Rodent genomic alignment sequences support a 2-exon model for muscarinic M4 receptor. Using this model a novel N-terminal extension was discovered in the human muscarinic acetylcholine M 4 receptor. An open reading frame was discovered in the human, mouse and rat with a common ATG (methionine start codon) that extended the N-terminus of the muscarinic acetylcholine M 4 receptor subtype by 155 amino acids resulting in a longer variant.
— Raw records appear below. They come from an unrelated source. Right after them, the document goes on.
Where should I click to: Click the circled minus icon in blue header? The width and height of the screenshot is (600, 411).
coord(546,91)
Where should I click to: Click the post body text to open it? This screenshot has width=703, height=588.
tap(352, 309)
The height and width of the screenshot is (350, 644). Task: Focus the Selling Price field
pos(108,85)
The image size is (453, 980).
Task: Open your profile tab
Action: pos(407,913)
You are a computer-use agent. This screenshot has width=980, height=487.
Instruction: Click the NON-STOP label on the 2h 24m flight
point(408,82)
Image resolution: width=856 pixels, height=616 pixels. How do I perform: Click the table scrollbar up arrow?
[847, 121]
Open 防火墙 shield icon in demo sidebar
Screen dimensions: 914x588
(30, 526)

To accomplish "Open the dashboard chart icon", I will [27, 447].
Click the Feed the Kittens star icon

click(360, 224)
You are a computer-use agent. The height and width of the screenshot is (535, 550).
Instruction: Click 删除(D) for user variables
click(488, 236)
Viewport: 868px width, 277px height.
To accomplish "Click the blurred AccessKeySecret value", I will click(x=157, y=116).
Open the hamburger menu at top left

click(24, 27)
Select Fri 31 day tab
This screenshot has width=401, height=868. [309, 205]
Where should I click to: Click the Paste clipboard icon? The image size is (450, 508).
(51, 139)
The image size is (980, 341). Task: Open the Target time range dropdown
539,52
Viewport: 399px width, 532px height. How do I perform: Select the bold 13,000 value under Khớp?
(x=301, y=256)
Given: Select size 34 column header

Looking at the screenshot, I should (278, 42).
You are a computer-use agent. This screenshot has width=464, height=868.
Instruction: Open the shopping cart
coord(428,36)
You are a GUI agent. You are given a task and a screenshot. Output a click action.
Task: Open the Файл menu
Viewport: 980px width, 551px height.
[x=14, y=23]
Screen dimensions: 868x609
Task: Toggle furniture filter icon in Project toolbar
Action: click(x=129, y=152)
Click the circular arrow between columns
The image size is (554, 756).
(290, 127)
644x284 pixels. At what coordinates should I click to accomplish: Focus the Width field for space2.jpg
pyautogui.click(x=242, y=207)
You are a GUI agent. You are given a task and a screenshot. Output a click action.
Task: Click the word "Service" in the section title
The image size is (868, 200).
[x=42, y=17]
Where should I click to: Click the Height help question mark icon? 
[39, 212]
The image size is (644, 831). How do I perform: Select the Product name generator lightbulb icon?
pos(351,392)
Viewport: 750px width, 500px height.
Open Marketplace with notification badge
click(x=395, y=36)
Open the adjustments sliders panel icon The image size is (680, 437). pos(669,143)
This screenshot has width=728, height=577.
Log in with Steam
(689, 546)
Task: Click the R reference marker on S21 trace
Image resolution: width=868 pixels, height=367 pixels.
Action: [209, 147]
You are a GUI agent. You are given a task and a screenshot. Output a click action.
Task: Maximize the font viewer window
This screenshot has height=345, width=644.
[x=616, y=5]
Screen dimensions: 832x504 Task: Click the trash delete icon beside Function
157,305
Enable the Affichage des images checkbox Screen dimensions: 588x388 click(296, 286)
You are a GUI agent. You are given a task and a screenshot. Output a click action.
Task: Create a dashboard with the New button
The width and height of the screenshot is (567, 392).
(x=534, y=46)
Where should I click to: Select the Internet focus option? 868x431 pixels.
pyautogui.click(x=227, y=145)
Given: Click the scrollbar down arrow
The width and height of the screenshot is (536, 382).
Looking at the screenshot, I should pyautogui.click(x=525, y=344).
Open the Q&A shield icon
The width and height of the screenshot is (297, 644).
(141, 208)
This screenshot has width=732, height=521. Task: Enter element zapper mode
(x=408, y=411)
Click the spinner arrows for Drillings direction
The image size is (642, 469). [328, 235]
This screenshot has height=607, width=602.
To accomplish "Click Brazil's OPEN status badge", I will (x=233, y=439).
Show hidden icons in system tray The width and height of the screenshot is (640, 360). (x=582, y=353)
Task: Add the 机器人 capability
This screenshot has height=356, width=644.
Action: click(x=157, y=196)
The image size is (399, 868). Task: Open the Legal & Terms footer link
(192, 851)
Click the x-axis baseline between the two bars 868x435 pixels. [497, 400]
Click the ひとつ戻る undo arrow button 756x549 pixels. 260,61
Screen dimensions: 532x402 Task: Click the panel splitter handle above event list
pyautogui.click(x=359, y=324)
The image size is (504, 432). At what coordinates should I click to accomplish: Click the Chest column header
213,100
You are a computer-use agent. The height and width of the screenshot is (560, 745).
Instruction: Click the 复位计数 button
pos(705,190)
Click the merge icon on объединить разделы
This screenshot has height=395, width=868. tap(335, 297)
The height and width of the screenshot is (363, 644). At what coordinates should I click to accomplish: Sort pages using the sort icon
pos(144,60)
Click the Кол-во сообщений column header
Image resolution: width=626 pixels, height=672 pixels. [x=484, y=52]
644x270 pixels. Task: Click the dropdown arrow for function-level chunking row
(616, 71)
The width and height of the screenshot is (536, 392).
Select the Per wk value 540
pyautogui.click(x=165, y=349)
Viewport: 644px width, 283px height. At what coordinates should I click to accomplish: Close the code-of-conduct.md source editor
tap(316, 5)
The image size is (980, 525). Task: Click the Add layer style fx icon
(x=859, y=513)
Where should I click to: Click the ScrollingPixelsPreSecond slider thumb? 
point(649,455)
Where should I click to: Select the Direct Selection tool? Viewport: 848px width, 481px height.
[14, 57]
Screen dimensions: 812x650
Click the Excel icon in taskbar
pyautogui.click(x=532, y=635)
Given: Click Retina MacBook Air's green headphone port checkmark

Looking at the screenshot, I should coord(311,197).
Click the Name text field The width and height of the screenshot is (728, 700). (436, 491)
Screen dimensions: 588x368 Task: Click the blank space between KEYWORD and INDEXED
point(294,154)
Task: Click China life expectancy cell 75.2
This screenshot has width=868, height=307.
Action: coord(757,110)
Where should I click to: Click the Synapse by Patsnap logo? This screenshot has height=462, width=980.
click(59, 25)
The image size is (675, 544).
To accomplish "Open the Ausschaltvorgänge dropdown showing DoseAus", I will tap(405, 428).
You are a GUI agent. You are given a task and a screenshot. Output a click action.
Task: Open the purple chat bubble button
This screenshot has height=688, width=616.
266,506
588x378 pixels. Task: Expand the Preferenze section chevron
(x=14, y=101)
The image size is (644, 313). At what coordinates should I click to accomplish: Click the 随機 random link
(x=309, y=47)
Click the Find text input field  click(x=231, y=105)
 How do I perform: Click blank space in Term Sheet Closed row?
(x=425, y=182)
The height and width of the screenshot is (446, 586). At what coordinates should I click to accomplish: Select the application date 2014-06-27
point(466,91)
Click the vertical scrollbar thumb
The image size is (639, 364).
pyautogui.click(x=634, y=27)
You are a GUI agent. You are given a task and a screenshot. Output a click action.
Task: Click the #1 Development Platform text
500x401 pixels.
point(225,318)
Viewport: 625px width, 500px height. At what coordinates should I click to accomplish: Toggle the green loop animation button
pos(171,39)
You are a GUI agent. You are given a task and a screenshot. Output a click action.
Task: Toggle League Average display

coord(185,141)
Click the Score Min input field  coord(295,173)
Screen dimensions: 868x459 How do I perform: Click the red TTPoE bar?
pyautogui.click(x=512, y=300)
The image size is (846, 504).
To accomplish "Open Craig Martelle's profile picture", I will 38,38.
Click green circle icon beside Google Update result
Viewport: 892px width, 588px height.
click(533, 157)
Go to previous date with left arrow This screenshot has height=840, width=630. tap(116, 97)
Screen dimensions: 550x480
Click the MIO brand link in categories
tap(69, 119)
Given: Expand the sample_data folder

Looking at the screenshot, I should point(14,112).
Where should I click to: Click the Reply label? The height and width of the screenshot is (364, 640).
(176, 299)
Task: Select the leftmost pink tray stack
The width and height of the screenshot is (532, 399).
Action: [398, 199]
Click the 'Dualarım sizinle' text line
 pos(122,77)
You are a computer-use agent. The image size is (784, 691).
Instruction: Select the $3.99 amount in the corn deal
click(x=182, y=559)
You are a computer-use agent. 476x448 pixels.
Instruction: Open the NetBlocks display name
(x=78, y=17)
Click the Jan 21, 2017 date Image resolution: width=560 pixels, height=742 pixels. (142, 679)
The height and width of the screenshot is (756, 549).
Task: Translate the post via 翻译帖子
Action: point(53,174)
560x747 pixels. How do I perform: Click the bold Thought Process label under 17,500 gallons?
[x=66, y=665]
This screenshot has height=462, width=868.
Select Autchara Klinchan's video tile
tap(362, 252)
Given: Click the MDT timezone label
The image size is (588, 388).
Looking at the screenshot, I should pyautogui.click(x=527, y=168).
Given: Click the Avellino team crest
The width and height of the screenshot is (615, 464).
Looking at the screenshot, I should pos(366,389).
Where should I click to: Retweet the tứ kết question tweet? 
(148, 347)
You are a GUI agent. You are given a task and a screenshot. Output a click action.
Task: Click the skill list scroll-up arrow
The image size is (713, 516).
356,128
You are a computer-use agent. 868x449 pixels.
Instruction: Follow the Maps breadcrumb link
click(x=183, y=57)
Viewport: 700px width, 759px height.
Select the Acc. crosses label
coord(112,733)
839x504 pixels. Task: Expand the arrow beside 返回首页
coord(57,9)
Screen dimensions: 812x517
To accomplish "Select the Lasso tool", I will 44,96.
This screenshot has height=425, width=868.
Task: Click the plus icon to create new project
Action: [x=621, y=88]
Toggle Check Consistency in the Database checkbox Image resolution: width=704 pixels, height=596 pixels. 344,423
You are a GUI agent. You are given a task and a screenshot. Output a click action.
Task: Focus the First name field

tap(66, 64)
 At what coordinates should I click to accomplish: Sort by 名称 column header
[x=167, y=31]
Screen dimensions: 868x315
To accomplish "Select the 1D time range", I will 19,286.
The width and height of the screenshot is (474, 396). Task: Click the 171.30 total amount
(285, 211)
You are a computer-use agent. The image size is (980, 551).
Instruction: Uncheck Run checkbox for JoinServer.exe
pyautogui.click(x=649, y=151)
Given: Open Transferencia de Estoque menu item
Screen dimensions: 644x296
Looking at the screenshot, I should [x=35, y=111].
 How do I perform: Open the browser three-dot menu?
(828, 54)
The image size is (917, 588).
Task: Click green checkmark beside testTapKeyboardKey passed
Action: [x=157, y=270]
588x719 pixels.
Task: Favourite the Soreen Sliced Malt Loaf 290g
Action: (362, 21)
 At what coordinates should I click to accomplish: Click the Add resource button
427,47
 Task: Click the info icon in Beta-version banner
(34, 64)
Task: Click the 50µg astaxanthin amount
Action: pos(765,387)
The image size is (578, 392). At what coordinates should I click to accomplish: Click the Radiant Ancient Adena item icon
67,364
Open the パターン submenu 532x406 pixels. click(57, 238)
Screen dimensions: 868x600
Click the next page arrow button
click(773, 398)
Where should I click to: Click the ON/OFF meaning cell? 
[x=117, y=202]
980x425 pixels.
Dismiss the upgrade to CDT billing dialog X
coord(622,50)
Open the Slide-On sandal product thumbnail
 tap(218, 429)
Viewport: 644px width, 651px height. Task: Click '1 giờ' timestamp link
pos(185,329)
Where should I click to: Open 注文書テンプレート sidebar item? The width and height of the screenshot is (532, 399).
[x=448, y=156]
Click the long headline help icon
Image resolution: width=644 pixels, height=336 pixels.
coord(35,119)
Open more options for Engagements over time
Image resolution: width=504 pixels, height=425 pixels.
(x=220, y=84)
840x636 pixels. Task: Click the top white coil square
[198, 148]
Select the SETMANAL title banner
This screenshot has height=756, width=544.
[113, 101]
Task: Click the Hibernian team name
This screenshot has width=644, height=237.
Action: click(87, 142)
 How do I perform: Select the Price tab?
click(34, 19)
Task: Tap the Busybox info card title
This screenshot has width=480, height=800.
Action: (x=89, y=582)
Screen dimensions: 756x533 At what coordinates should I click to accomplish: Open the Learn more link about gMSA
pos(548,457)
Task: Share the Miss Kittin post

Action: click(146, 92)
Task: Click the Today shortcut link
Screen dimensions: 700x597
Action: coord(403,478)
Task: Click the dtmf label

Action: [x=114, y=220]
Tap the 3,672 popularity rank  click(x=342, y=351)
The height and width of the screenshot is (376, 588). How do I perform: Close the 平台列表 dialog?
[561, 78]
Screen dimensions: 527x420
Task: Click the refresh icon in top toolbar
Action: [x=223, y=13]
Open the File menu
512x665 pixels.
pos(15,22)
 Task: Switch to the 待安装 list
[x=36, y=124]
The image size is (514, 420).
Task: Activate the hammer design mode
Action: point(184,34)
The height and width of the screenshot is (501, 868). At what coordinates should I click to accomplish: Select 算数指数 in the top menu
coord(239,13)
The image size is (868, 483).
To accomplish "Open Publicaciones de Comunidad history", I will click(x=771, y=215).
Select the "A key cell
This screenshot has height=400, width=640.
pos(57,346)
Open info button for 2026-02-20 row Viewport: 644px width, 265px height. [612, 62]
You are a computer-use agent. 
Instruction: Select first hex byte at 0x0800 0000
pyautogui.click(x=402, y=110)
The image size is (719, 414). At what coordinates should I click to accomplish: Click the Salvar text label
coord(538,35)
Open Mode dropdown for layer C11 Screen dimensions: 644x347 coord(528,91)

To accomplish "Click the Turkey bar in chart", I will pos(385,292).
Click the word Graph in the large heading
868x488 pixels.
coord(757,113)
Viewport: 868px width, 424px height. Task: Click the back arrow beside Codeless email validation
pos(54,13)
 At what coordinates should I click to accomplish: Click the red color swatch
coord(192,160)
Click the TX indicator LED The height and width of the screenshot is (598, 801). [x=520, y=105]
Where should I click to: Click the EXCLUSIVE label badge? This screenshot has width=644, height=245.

Transcriptional evidence for this splice variant was confirmed by RNA-Seq and RT-PCR experiments performed from human donor brain prefrontal cortices. We detected a human upstream exon indicating the translation of the mature longer M 4 receptor transcript. The predicted size for the longer two-exon M 4 receptor splice variant with the additional 155 amino acid N-terminal extension, designated M 4 L is 69.7 kDa compared to the 53 kDa canonical single exon M 4 receptor (M 4 S). Western blot analysis from a mammalian overexpression system, and saturation radioligand binding with [ 3 H]-NMS (N-methyl-scopolamine) demonstrated the expression of this new splice variant. Comparative pharmacological characterization between the M 4 L and M 4 S receptors revealed that both the orthosteric and allosteric binding sites for both receptors were very similar despite the addition of an N-terminal extension.